The issue is resemblance. We may follow with faltering step, but we follow nonetheless, as the first believers did. John, like his Master, loved. Stephen, like his Leader, prayed for those who slew him. Paul, like his Teacher, embraced Gentiles. Peter, like his Lord, cared for Jews. The underlings resembled the exalted One. People “took knowledge of them, that they had been with Jesus” (AC 4:13).
The purpose of Christian discipleship is to become increasingly like the Master we love and admire. Jesus set the example for us. He strove to be like someone else He loved and admired, His Father. Jesus sought to reproduce what He saw His Father doing. To Christ, the issue ultimately was not Himself, but someone else, a valued role model, the Father. Similarly, for saints it’s not about us, it’s about someone else we cherish and want to imitate, Jesus, who said, “Everyone, after he has been fully trained, will be like his teacher” (LK 6:40 NAS).

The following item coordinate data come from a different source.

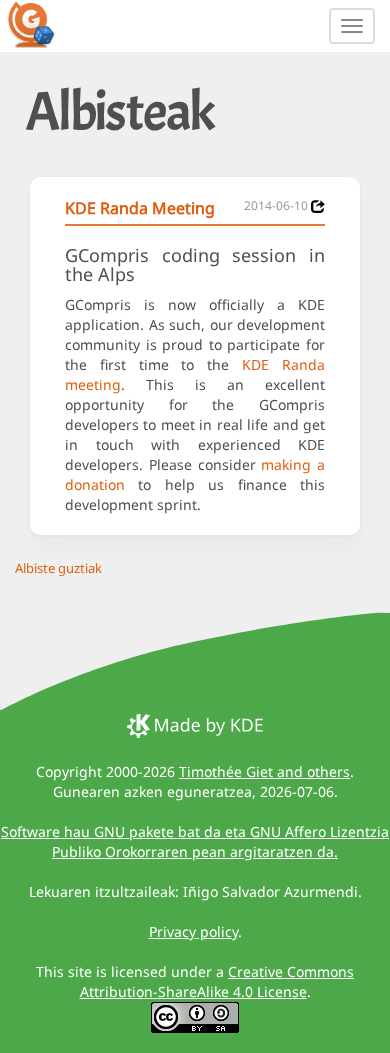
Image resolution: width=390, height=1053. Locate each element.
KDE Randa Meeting (140, 208)
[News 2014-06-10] (318, 206)
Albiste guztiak (58, 568)
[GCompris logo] (43, 24)
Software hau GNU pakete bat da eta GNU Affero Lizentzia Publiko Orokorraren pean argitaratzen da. (195, 841)
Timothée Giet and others (264, 771)
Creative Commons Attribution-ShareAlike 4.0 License (217, 981)
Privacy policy (193, 931)
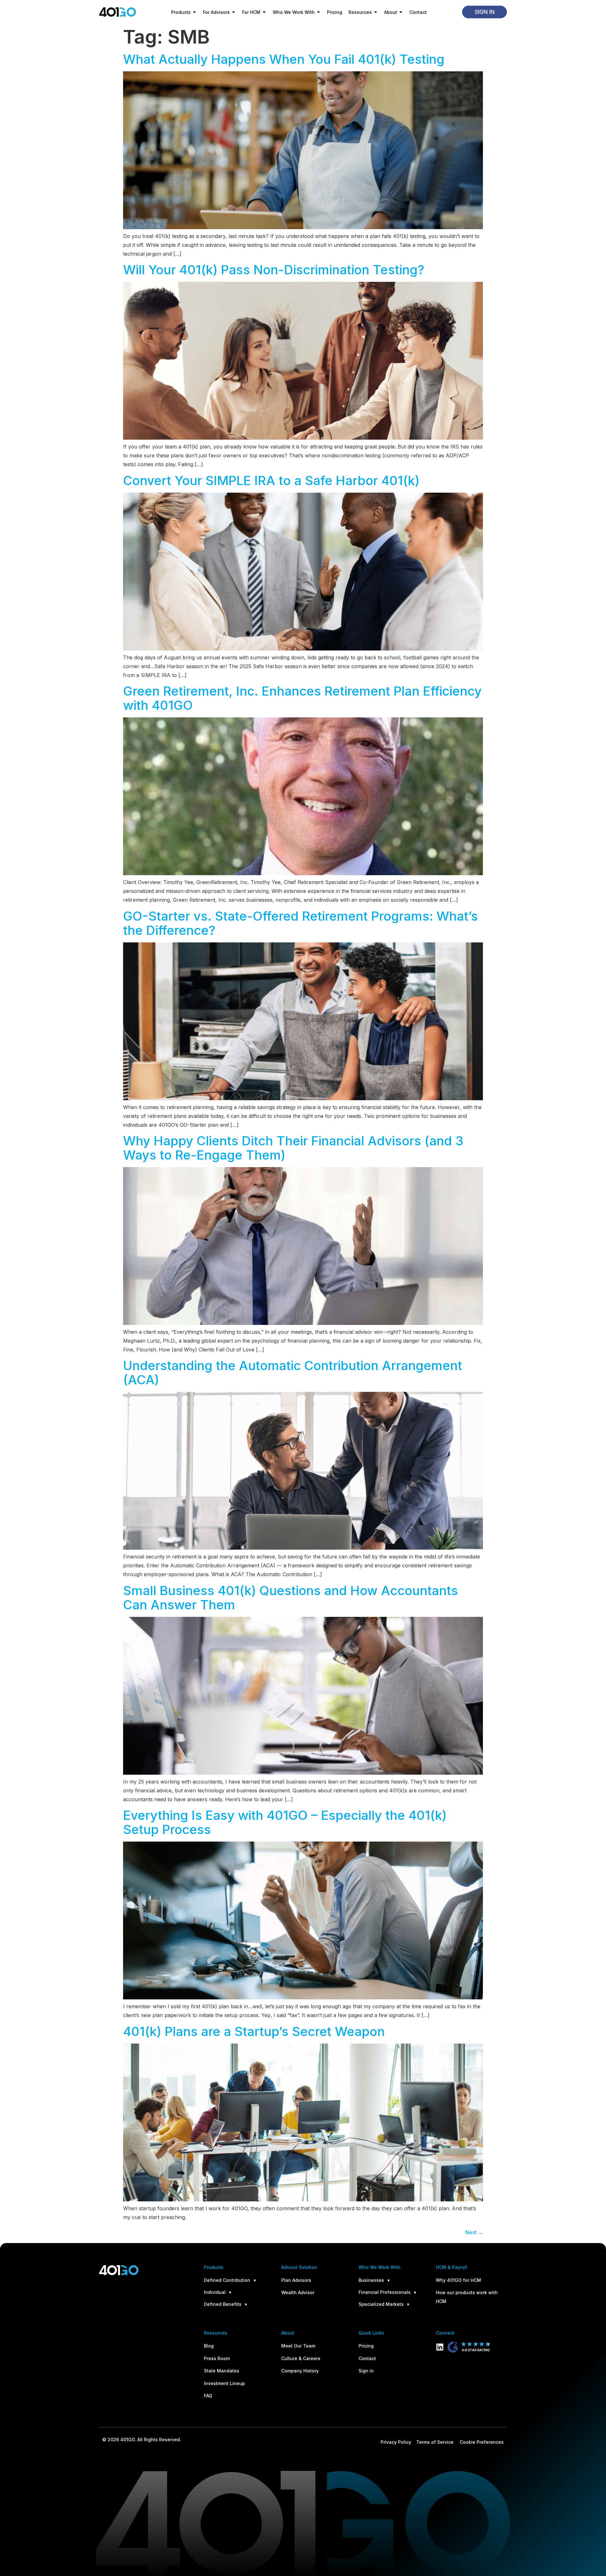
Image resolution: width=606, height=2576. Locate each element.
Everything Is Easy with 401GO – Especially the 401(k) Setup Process (285, 1822)
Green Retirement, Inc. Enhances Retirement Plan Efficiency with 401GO (302, 698)
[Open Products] (194, 12)
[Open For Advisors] (233, 12)
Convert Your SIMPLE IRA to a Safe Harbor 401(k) (271, 480)
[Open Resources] (375, 12)
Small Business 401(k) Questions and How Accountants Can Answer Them (290, 1597)
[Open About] (401, 12)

In our culture, we rarely see apprenticeships, discipleship as it were, where a student is expected to conform to a teacher’s image and likeness. We certainly learn much from our teachers, and want to emulate them in many ways, but this does not come anywhere close to approaching what Christian discipleship entails.
I draw an example from the “Star Wars” movies that have fascinated our culture the last twenty years. In that series, Jedi Knight apprentices are expected to uphold good by becoming like their masters. In one of the series’ final scenes, famous for Yoda’s quote, “When 900 years old you reach, look as good you will not,” the aged master, who remained good for centuries, dies with young Luke at his side. The message comes through loud and clear. Through the ages, Yoda’s stand on behalf of good has been unwavering. He has withstood evil, made a positive difference, lived a life worth imitating. The only hope for good to prevail over evil is for young Luke to live the rest of his days being just like Yoda. Luke was finally able to do this because he accurately assessed the value of Yoda’s life.
We Christians instinctively want our lives to count. For this to happen, we must realize our individual lives are not that consequential in and of themselves.
For our lives to count, we have to move more and more toward the one life that counted most, that ultimately mattered in human history, the life of Jesus. He is Master-Teacher in the sense of being our Ideal of what the best, noblest life is.
Do we appreciate the worth and beauty of Jesus’ life? Do we believe He lived the best life ever lived? Until we accept His life as having been the supreme life worth living, we will not want to reproduce it in our lives. As long as it’s about us, we won’t let our life be swayed by the deep seated principles that swayed Him.
The Christian life entails living again the life of Christ, reenacting His ways, ideas, and perspectives. A worthy disciple of Jesus does consciously and eventually almost unconsciously what he has seen his Master do. We walk His footsteps, see with His eyes, hear with His ears, feel with His heart, touch with His hand.
In sharing the Master’s knowledge, attitude, character, and treatment we are assured we also share the Master’s life. Resemblance gives confidence we’re His.
A missionary, feeling warm blood streaming down from a wound inflicted on him due to his faith, exclaimed, “Now I am a Christian.” Blandina the martyr, being tortured, cried out often in her agony, “Christiana sum,” “A Christian I am.”
These two were not talking about being born again, as if suffering causes salvation. They were saying that in their willingness to be persecuted as Christ was, in their being like Him, they were sensing they truly were His followers. May we find the joy of knowing it is enough for the disciple to be like his master.